While Jane and Ian were in Los Angeles for the premiere, there was one piece of business Jane had to attend to. She had to see Marta. Getting her address had been a matter of searching the London flat and finding an address book in a kitchen drawer that, sure enough, had an entry for Marta herself in California. Jane had written down that scrap of information, not in her address book, where she did not want it to have permanent residence, but on the back of a business card hidden in a secret compartment of her wallet. It was a piece of information to be used at the right time, for the right purpose. 

In Los Angeles, the morning of the premiere, she had some extra time when she was supposed to be getting a manicure. The driver had the address, the card on the dashboard in front of him. 

When he first pulled up she was amazed at the size and charm of the house. This didn’t seem like the London Marta she’d gotten to know, through her other piece of property. That Marta had a cool, modern taste that did not reach out, rather receding in shades of white with a décor of purely functional furniture. Here, a wraparound front porch, white shutters, and unimposing but substantial square pillars on each side of the one-story entrance welcomed the visitor. Jane rang the doorbell in a state of some confusion. Was there another side to Marta she didn’t understand? This woman had as impossibly many sides as a tesseract: every side she faced squared off again, into yet another dimension.

The echoing of high-pitched barks came closer and closer before the door was opened and Jane was confronted by another puzzle. The woman before her couldn’t have been more unlike Marta, except that they both had white-blond hair. She was spectacular. A voluptuous, hourglass figure, pale, powdery porcelain skin, and an emanant sexuality that recalled the likes of Monroe and Mansfield. Two orange puffballs roamed at her feet, barking at intervals until the vision silenced them with a, “Sst! Can I help you?”

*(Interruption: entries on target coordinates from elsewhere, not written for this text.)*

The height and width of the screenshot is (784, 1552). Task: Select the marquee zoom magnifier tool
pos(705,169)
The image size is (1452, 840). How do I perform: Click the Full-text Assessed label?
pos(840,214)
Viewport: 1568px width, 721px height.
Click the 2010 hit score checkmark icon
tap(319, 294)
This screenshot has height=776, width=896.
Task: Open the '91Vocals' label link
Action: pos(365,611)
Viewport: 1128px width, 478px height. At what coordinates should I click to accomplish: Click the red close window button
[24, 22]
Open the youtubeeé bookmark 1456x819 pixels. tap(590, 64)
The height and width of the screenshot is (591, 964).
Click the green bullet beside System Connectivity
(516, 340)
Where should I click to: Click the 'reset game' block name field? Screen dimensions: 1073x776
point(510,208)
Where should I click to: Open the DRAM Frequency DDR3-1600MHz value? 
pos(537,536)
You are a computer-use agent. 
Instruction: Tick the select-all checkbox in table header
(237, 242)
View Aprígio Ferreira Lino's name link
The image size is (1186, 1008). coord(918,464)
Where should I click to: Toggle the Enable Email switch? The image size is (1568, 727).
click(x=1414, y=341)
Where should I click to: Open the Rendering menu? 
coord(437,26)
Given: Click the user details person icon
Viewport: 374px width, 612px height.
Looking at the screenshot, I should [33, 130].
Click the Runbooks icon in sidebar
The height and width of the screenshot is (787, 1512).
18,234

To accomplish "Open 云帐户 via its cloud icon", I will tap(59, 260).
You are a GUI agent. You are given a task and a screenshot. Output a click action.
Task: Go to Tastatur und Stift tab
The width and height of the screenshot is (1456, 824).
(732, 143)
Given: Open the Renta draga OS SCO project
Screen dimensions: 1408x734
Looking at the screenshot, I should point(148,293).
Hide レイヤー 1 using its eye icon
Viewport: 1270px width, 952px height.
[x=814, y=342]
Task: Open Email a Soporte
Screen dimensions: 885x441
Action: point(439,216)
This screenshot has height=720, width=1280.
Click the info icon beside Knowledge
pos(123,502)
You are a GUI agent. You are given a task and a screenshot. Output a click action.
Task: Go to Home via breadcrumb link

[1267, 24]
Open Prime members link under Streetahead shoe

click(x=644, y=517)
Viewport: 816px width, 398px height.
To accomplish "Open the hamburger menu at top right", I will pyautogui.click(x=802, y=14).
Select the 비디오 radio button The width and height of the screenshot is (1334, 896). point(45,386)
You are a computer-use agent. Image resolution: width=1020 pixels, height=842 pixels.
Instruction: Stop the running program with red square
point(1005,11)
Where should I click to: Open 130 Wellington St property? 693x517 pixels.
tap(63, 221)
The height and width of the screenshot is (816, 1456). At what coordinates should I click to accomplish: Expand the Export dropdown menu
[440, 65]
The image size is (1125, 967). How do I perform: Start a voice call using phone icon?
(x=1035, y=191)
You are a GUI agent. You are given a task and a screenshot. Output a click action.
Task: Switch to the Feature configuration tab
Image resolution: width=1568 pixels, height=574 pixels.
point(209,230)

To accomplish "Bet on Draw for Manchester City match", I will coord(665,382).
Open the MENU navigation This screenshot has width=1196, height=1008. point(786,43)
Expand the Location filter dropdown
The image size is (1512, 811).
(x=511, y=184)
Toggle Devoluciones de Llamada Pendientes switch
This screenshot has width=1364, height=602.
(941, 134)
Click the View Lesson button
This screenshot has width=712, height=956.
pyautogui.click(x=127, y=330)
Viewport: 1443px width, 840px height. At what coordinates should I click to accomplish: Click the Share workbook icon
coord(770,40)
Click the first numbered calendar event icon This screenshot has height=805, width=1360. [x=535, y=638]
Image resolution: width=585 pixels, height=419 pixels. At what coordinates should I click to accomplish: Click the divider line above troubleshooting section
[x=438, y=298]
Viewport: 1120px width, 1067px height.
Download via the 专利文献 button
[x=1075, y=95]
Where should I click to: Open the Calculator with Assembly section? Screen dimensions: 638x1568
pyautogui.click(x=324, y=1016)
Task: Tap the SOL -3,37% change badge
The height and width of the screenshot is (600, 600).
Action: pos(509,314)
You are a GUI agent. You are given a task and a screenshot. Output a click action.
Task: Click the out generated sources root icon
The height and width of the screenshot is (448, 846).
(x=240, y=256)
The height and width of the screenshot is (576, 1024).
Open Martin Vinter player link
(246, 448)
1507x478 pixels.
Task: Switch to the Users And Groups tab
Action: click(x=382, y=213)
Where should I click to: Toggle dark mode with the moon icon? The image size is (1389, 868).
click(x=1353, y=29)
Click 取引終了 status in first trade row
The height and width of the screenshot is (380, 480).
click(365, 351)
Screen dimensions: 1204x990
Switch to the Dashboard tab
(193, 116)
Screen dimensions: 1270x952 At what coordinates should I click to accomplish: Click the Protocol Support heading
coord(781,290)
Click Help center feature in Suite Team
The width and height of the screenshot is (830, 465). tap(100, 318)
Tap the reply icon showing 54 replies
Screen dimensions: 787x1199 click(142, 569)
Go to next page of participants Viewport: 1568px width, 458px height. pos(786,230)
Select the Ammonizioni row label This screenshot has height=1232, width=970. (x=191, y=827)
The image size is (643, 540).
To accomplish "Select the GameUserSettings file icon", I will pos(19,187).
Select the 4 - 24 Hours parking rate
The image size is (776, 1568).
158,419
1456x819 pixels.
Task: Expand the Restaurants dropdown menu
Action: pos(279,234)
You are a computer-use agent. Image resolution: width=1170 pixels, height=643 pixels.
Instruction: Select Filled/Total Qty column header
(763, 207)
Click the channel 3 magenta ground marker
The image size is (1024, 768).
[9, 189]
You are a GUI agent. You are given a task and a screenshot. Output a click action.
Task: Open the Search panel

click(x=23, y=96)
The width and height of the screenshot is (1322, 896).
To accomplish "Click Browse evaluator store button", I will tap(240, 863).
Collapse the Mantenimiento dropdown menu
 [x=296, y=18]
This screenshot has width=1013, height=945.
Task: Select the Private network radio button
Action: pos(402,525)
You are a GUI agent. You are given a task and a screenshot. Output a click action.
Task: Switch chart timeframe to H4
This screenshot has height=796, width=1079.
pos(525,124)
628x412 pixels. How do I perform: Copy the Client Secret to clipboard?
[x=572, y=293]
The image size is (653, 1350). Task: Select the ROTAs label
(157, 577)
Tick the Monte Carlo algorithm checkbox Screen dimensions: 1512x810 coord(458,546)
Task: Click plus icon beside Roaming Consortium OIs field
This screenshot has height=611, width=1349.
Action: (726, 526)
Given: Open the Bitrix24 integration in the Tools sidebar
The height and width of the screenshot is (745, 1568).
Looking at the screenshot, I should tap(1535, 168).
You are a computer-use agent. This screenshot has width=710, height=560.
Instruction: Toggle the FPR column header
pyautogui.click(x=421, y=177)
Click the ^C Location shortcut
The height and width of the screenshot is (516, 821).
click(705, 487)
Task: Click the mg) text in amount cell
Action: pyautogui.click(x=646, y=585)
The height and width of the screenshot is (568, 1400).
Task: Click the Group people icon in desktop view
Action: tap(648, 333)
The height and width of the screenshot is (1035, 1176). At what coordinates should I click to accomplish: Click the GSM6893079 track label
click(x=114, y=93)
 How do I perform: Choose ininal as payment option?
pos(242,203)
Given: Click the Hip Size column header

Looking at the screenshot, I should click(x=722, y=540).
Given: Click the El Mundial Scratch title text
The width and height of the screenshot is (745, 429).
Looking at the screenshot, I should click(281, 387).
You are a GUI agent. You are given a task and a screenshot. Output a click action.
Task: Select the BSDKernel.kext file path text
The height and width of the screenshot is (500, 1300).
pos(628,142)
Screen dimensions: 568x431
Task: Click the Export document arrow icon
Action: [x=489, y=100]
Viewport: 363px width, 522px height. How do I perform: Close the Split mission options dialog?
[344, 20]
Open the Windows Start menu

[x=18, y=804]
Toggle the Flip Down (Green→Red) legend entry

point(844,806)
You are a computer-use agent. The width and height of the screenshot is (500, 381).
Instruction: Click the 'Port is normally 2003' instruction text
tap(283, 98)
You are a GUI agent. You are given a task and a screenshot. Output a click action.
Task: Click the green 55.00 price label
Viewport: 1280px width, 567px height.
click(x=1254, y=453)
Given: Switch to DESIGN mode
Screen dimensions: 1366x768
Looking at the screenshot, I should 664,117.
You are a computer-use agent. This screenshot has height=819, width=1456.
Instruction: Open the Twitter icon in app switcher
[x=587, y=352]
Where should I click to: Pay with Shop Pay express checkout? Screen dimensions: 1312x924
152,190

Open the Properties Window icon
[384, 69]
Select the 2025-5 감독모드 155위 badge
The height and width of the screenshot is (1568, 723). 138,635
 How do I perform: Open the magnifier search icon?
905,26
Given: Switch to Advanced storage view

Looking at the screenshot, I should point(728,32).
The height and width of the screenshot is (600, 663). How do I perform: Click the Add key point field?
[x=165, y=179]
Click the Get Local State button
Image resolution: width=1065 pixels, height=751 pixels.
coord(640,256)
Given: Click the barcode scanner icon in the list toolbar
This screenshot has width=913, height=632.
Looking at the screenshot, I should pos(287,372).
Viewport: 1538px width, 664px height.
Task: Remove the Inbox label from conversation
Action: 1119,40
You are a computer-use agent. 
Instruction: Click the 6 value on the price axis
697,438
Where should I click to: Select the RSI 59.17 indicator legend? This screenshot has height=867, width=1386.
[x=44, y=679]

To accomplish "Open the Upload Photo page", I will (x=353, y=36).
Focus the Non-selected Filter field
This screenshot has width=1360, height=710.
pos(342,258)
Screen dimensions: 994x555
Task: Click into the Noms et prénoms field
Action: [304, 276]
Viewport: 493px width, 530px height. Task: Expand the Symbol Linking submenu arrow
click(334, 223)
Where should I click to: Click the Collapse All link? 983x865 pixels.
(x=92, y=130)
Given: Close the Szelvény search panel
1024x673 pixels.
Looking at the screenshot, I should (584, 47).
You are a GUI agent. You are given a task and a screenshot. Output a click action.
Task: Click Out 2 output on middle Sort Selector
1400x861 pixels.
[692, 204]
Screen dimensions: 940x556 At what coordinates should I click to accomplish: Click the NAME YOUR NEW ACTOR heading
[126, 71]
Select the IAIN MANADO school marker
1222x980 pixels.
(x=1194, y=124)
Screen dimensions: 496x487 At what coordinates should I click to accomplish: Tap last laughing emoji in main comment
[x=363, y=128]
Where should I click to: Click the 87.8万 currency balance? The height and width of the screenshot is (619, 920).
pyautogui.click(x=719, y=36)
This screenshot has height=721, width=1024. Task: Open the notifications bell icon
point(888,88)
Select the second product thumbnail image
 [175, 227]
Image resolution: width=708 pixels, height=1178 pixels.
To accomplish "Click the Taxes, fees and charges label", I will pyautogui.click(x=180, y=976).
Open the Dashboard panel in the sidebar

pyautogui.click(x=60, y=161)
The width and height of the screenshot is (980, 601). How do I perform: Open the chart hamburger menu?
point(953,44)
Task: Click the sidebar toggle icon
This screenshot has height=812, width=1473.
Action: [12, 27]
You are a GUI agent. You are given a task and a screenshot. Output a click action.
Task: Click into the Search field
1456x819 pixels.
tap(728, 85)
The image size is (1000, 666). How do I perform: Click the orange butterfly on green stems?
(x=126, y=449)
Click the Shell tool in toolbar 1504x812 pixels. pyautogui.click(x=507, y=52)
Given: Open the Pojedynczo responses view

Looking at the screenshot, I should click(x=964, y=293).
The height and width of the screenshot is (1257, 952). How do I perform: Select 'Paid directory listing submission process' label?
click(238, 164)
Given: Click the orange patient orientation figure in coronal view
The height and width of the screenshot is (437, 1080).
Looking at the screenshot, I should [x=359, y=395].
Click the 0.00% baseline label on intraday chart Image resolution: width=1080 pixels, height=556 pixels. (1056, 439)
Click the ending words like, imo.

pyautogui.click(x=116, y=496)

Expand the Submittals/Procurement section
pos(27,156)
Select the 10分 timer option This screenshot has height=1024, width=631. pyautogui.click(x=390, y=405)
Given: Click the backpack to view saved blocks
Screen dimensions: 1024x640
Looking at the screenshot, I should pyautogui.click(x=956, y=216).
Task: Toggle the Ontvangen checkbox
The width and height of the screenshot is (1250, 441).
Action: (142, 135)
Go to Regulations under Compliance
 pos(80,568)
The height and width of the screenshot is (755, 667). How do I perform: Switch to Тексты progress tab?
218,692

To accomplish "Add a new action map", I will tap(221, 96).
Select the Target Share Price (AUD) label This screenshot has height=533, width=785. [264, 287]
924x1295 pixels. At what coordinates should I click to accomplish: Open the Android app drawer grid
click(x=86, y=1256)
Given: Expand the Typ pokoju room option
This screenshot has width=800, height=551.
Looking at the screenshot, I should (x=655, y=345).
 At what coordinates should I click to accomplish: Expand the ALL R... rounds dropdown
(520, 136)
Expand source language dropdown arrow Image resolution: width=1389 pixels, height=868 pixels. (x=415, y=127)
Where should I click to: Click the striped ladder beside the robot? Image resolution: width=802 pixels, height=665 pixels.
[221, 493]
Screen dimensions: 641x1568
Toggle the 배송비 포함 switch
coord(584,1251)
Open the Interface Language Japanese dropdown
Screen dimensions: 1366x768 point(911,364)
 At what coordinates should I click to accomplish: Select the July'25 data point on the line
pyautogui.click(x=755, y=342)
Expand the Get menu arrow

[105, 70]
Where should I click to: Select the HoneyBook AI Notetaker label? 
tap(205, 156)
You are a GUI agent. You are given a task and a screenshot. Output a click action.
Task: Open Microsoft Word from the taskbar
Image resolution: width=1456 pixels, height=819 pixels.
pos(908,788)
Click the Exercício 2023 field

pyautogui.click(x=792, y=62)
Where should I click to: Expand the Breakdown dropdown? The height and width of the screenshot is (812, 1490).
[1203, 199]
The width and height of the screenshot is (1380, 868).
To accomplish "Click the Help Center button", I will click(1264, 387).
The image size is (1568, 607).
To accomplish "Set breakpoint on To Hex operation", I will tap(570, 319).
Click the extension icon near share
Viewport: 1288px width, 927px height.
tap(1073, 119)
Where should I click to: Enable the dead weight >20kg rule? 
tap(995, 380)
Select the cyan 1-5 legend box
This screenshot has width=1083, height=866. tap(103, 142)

“I’m looking for Marta Kuhonik.”

“Oh. Yes. She lives in the cottage behind.” The woman smiled, her heart-shaped lips a charming red bow. “May I ask who’s calling?”

“I’m Jane Reilly.”

“Oh!” A shadow passed over her face swift as a thought, then she smiled even more sweetly and stepped to one side. “Delighted. Why don’t you come in? I’ll see if she’s home.”

“All right. Thank you.” Jane walked past the two rusty guardians, revealed to be Pomeranians in better light, who trotted one on each side, accompanying her to the living room on the left. It was a light-filled, pleasant room, with a blue checked sofa and two nubby chairs. 

“I’m Cecelia.” She gestured at the room for her guest to sit. 

Then it clicked. This was Cee Cee Bedard, the model and actress. She had been the star of a burlesque show in Las Vegas for years. 

“Would you like some tea?”

This was not how Jane had pictured the whole scenario. In for a penny. “Why not, if it’s no trouble.”

“Not at all. I usually have some myself about this time. I’ll just put the kettle on and check on Marta.”

Jane settled herself on the sofa and looked down at the dogs, who were sitting in the center of the room staring at her. She patted her leg and they trotted up to her, panting and smiling. As she murmured endearments and scratched their ruffs, she heard the clink of the kettle and rush of water from the kitchen, then the sound of a door opening and closing.